### SOURCE DATA
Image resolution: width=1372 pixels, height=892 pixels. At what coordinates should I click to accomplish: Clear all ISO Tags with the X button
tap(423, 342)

---

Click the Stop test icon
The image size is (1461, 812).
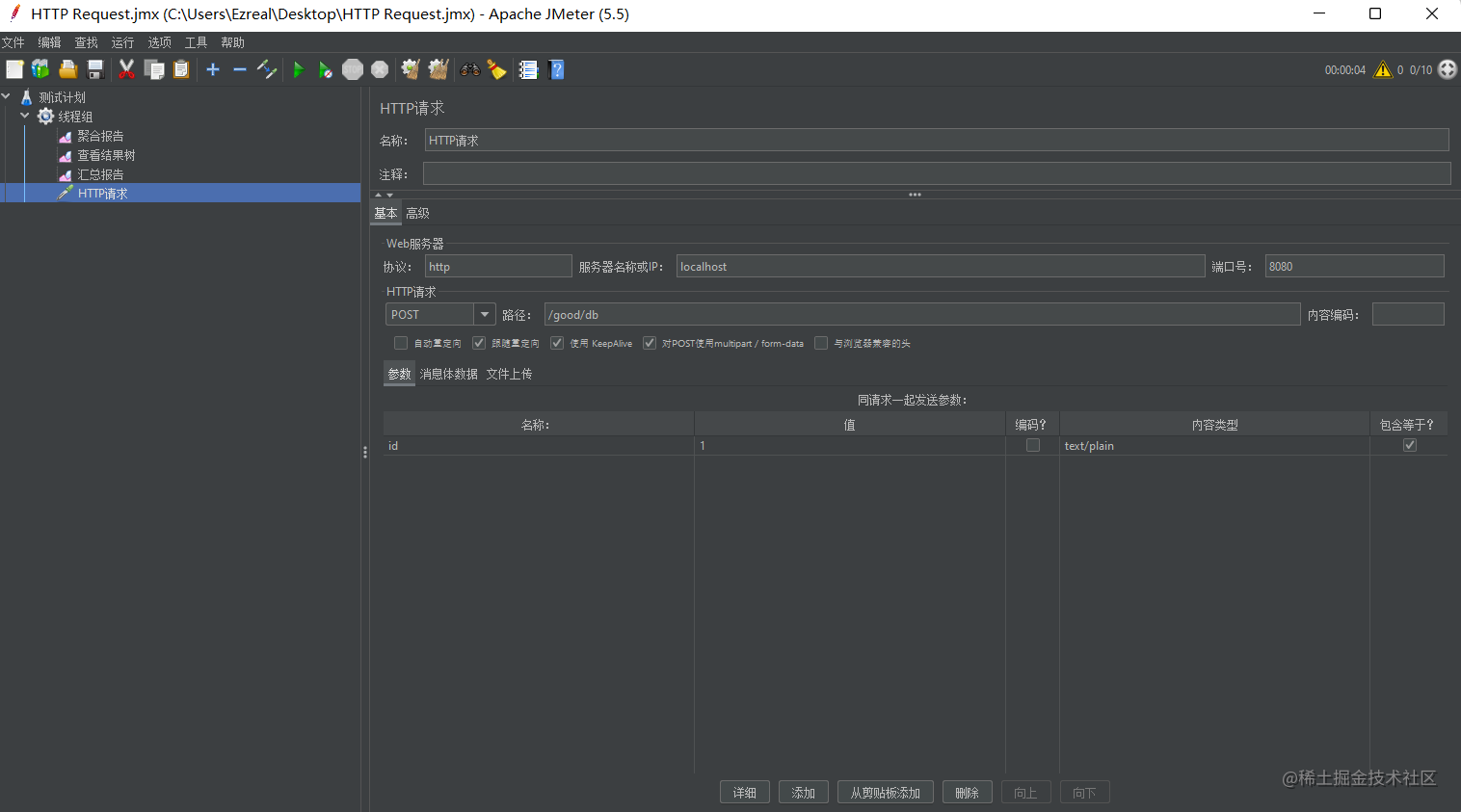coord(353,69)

### WHAT YOU ARE ASKED TO DO
Repeat word for word the records starting with the line containing "Click the Stop test icon" and continuing through the line containing "coord(353,69)", including both of those lines. Leave out the pictures.

### TASK SOLUTION
Click the Stop test icon
The image size is (1461, 812).
coord(353,69)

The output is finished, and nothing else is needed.